雨の日のいつもの帰り道、光一はその古書店を見つけた。
 
こんなところに本屋なんてあっただろうか。なぜ住宅街の真ん中にこんな古ぼけた書店があるのだろう。

光一はそう思う間もなく、吸い込まれるように、本屋に入っていた。




中は落ち着いたアンティーク調の家具や本棚に、本が山と積まれている。大きな蓄音機があり、壁には古い地図のような物も飾ってある。薄暗い照明で落ち着いていて、心地よい暖かさだった。
 
「いらっしゃい」
 
奥のカウンターから声がする。
 
そこに、一人の少女が座っていた。

ゴシックな黒い服を着て、俯き加減に本を読んでいる。
 
仄かに光を発しているかのような佇まいと、絵のような美しさに見惚れた。
 
少女は光一の視線に気づくと、本を置き、ふっと微笑む。左目が赤、右目が青色に染まっているのが、ランプの光で分かった。
 
「ここに来た、ということは、お探し物があるということね」
 
「いえ、探し物なんて」
 
「いいの、分かるから。君も表の世界にいられなくなったのね。一緒に見つけましょう」
 
光一がぐっと唾を吞むと、少女は、クックと笑って頬に手を当てた。
 
「大丈夫、ちゃんと後で君のお家には戻れるよ。君はどうしてこんなお店を見つけたんだろうって思っているでしょう」
 
少女は首をすっと伸ばして光一を見る。
 
ここは幻影堂書店。時空の狭間、世界の裏側。現実にはない、全ての可能性の芸術が集まる場所。
 
君が探していたものが、ここで見つかるかもしれない」




「僕は・・・」
 
光一は言葉を出そうとしたが出てこない。
 
ここには、一度来た気がする。初めて来たのに、すごく懐かしく感じる。非現実的な場所のはずなのに、心は恐ろしく落ち着いている。
 
この少女にも、どこか、ここではないどこかで会ったような気がしていた。




少女は、手元から古ぼけた藁半紙を出すと、美しい唐草模様の入った万年筆を手に取って書く。
 
「お名前を教えてくれる?」
 
かがみ光一こういち
 
「光一君ね。私はノア。よろしくね」
 
「君は・・・ここで働いているの?」
 
ノアは静かに笑った。
 
「私は、時の囚われだから」
 
その言葉の意味を聞こうとする前に、ノアは、藁半紙をカウンター横のボードに、鋲で貼り、光一に呼び掛けた。
 
「どれか好きな本を一つとってごらん。まずは、そこから。一緒に探しましょう」
 
ノアの言葉は、玲瓏とした響きを持って、有無を言わせない威厳に満ちていた。




光一は、横にあった本棚の中から、出鱈目に一冊を取り出した。緑色の装丁の、薄い古ぼけた本だった。ノアは興味深そうに光一の手元を見つめる。
 
「それはシェイクスピアの旅行記だね」
 

ウィリアム・シェイクスピア


「シェイクスピア? 『ハムレット』とかの?」
 
「そう、君は知っているみたいだね。シェイクスピアは、イギリスの劇作家。『ハムレット』、『マクベス』、『オセロー』、『リア王』は、四代悲劇と呼ばれている。それ以外にも、『ロミオとジュリエット』や『ヴェニスの商人』など、世界の文学史に残る文学者の一人。
 
彼がスコットランドに旅行した時の、印象をまとめた本だ」
 
「そんな本、聞いたことない」
 
「言ったでしょう。ここは、可能性の集まる場所だって」
 
シェイクスピアの全集が出たのは、彼の死後だった。彼が、自分の出版を生前に認めたのは、二つの叙事詩だけであり、それも、ペストが流行して、彼が座付きの劇団の経営が苦しくなった時だった。

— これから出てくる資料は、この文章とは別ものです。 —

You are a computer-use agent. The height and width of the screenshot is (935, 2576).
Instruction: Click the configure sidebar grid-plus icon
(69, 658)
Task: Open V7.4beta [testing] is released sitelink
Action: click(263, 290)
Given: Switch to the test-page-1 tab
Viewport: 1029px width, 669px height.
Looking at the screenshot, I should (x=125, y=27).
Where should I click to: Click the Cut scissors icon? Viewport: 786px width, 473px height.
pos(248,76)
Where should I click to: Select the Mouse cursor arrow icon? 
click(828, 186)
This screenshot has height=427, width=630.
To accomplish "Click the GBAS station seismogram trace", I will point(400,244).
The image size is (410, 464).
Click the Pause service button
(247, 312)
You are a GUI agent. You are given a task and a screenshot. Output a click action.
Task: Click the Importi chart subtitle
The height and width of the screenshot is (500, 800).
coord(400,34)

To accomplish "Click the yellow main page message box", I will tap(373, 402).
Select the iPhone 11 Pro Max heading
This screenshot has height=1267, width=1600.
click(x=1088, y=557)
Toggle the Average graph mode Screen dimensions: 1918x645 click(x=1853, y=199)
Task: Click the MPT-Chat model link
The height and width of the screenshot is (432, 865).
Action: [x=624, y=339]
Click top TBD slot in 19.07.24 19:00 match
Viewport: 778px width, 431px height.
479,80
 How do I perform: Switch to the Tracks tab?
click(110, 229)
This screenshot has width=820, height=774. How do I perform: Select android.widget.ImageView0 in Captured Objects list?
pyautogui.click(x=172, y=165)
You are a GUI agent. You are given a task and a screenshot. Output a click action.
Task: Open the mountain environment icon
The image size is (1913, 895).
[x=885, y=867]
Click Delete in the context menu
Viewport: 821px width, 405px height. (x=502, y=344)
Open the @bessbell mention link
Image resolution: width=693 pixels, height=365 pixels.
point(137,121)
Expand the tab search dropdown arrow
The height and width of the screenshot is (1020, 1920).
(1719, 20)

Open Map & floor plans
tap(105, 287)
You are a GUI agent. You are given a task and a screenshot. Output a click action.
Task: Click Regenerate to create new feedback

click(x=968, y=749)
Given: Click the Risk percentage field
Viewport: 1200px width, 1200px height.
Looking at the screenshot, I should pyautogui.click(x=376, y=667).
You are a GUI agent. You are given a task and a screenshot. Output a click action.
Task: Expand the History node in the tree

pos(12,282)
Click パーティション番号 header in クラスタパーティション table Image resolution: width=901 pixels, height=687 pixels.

その後も、恐らくは彼の同意を得ずに出版された戯曲はいくつかあるものの、最後まで、積極的に出版しようとしなかった。
 
「どうしてか分かる?」
 
「劇団で、実際に上演していたから?」
 
「そう、戯曲を出版してしまったら、他の劇団でも上演できてしまうし、興行にお客さんがこなくなってしまうかもしれない。当時は著作権もあってないようなものだし。

それに、劇団で上演していくうちに、役者に合わせて台詞を変えていくこともよくあったことでしょう。読む戯曲にそれ程重点は置いていなかったはず」
 
ノアはすっと右手を光一の方に伸ばして、勧める。
 
「だから、その代わりにこんな本が生まれるの。出版嫌いの彼が、お金でも、誰かに捧げるでもなく、自分のために書いた本。装丁されて、このお店に流れ着いた。読んでみて」




光一は、ページをめくった。それは、古い英語で書かれており、一瞬ひるんだが、眼を通すと、言葉が理解できて、中身が頭の中に入ってくる。
 
急に風が差し込んできたようだった。風光明媚なスコットランドの山々や古城を巡る。
 
輝かしい朝日を見て、まるで今にも動きそうなくらい不気味な深い森の中で迷い、蔦に満ちた古城の石畳を歩いていく。

古城の中の階段や部屋は、幽霊が出てきそうな暗さだった。

そして、湖のほとりでは強烈な嵐に襲われ、命からがら、洞窟に避難した。それは、現実の旅そのものだった。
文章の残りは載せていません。